Recientemente
tuve noticias, a través de Instagram, de una promoción de la marca Saal Digital
para obtener algunos de sus servicios a cambio de reseñas sinceras en blogs y
redes sociales. Saal es un magnífico ejemplo de la reinterpretación moderna de
lo que antiguamente se conocía como laboratorio fotográfico (qué viejo me
siento de repente 😏). O sea, el sitio al que se llevaban los carretes de
fotos para que te los revelaran y donde también te hacían ampliaciones,
retoques, composiciones, etc. Esos sitios generalmente también vendían material
fotográfico para el profano: carretes, marcos, álbumes. Recuerdo que durante
una época se pusieron muy de moda los locales donde te revelaban las fotos en
apenas una hora, que tenían una gran aceptación, porque la gente estaba deseosa
de ver cómo habían quedado sus instantáneas. Ahora, con las cámaras digitales y
los teléfonos móviles, en los que puedes ver tus fotos al instante, esto puede
sonar a marciano, pero hubo una época en la que el mundo de la fotografía era
mucho más físico (y considerablemente más caro) que ahora.
Pero,
pese a la inmediatez de la fotografía digital, las capacidades de retoque de
Photoshop y similares, y la posibilidad de compartir nuestras imágenes de
manera instantánea a través de las redes sociales, sigue habiendo una magia
especial en el formato físico que los píxeles no pueden emular.

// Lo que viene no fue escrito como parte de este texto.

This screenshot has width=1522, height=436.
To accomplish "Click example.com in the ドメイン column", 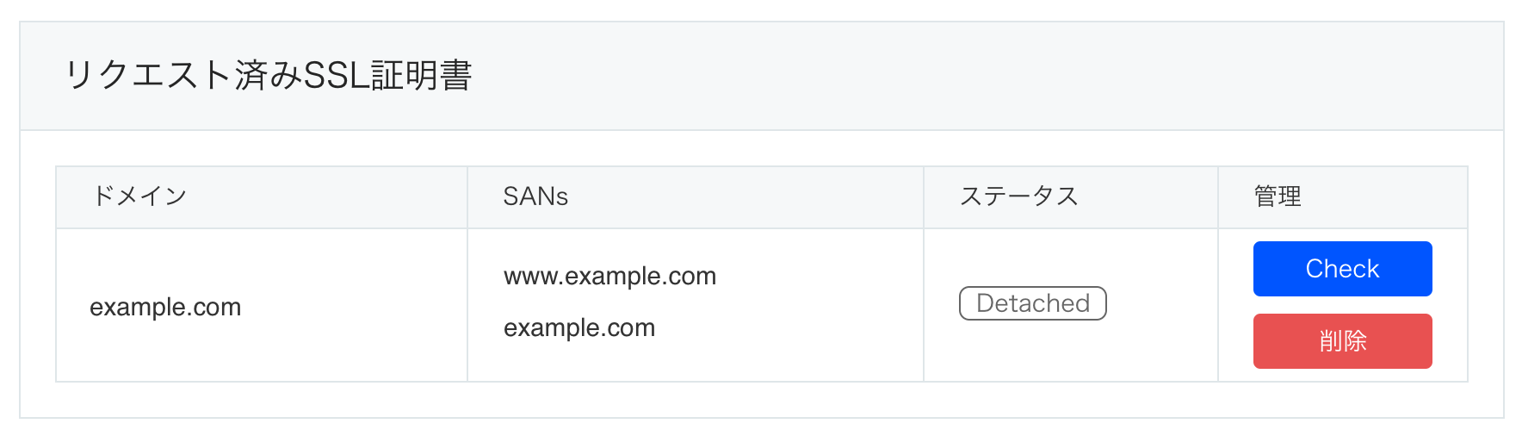I will point(165,308).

Poder sentarse
tranquilamente a ojear las páginas de un álbum, llevar un book impreso de tus
mejores trabajos para mostrar a familiares, amigos y empresas, o tener en la pared
un recuerdo imborrable inmortalizado para poder recrearnos con su visión, son
placeres que los aficionados a este hobby tan especial seguimos necesitando, y
empresas como Saal Digital llenan ese hueco perfectamente. Así que cuando vi su
promoción no me lo pensé dos veces y enseguida contacté con ellos.
De
todos los objetos que están en promoción yo escogí el Cuaderno Fotográfico. Desde
que empecé con la fotografía de la naturaleza siempre deseé tener recopilaciones de mis mejores trabajos para mostrar sin tener que recurrir al
móvil o a tener que llevar encima un disco duro, así que esta era la ocasión perfecta
para conseguirlo. Al poco de presentarles mi solicitud Saal me cedió un vale de
20€, así que sin más dilación me puse manos a la obra.